On Cuba's Isla de Juventud, Gustav toppled trees and was peeling back the roofs of some houses on Saturday.

"The rain is not so intense, but there is a lot, a lot of wind," said Isabel Alarcon from Nueva Gerona, the largest city on the island of 87,000 people. "The officials, they have told us the wind will be bad first but then the rain could cause flooding into the night."

By late Saturday afternoon, Gustav was about 80 miles (135 kilometers) south-southwest of Havana and it was moving northwest near 15 mph (24 kph).

Hurricane force winds extended out 70 miles (110 kilometers) in some places.

The US naval base at Guantanamo, Cuba, was hundreds of miles (kilometers) to the east, out of the storm's path.

In the Gulf of Mexico, where about 35,000 people work staffing offshore rigs and production facilities, among other tasks, oil companies wrapped up evacuations in preparation for the storm.
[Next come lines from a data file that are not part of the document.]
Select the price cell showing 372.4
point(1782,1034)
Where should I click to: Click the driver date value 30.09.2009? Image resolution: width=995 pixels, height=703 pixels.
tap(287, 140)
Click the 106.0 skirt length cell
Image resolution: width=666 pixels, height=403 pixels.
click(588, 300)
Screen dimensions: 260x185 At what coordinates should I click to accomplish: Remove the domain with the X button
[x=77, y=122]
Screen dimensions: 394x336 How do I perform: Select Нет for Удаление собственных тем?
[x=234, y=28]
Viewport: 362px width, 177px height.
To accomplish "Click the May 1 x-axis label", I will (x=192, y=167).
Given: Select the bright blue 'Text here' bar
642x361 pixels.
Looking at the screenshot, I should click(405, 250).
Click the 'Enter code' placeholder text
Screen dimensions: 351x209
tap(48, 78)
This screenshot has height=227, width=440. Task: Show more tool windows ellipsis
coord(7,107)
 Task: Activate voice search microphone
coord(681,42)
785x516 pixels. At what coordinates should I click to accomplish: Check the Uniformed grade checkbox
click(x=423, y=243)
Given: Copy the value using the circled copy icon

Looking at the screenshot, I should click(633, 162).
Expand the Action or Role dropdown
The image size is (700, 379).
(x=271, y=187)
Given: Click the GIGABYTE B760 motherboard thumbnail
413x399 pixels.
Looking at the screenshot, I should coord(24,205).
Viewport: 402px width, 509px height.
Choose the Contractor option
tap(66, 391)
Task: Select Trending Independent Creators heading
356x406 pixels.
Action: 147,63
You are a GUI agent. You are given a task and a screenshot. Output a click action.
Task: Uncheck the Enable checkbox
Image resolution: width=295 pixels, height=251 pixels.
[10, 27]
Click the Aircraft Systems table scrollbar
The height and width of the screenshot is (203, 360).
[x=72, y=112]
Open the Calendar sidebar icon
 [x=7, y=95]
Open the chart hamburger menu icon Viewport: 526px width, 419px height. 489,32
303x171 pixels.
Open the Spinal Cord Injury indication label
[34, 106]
As of midday Saturday, more than three-fourths of the Gulf's oil production and nearly 40 percent of its natural gas output had been shut down, according to the US Minerals Management Service, which oversees offshore activity.

The US Gulf Coast accounts for about 25 percent of domestic oil production and 15 percent of natural gas output, according to the MMS. The Gulf Coast also is home to nearly half the nation's refining capacity.

Analysts say prolonged supply disruptions could cause a sudden price uptick for gasoline and other petroleum products.

On Friday, Gustav rolled over the Cayman Islands with fierce winds that tore down trees and power lines while destroying docks and tossing boats ashore, but there was little major damage and no deaths were reported.

Haiti's Interior Ministry on Saturday raised the hurricane death toll there to 66 from 59 and Jamaica raised its count to seven from four. Gustav also killed eight people in the Dominican Republic early in the week.

Meanwhile, the hurricane center said Tropical Storm Hanna was projected to near the Turks and Caicos Islands late Sunday or on Monday, then curl through the Bahamas by early next week before possibly threatening Cuba.

As it spun over open waters, Hanna had sustained winds near 50 mph (85 kph) late Saturday afternoon and the hurricane center warned that it could kick up dangerous rip currents along parts of the southeastern US coast.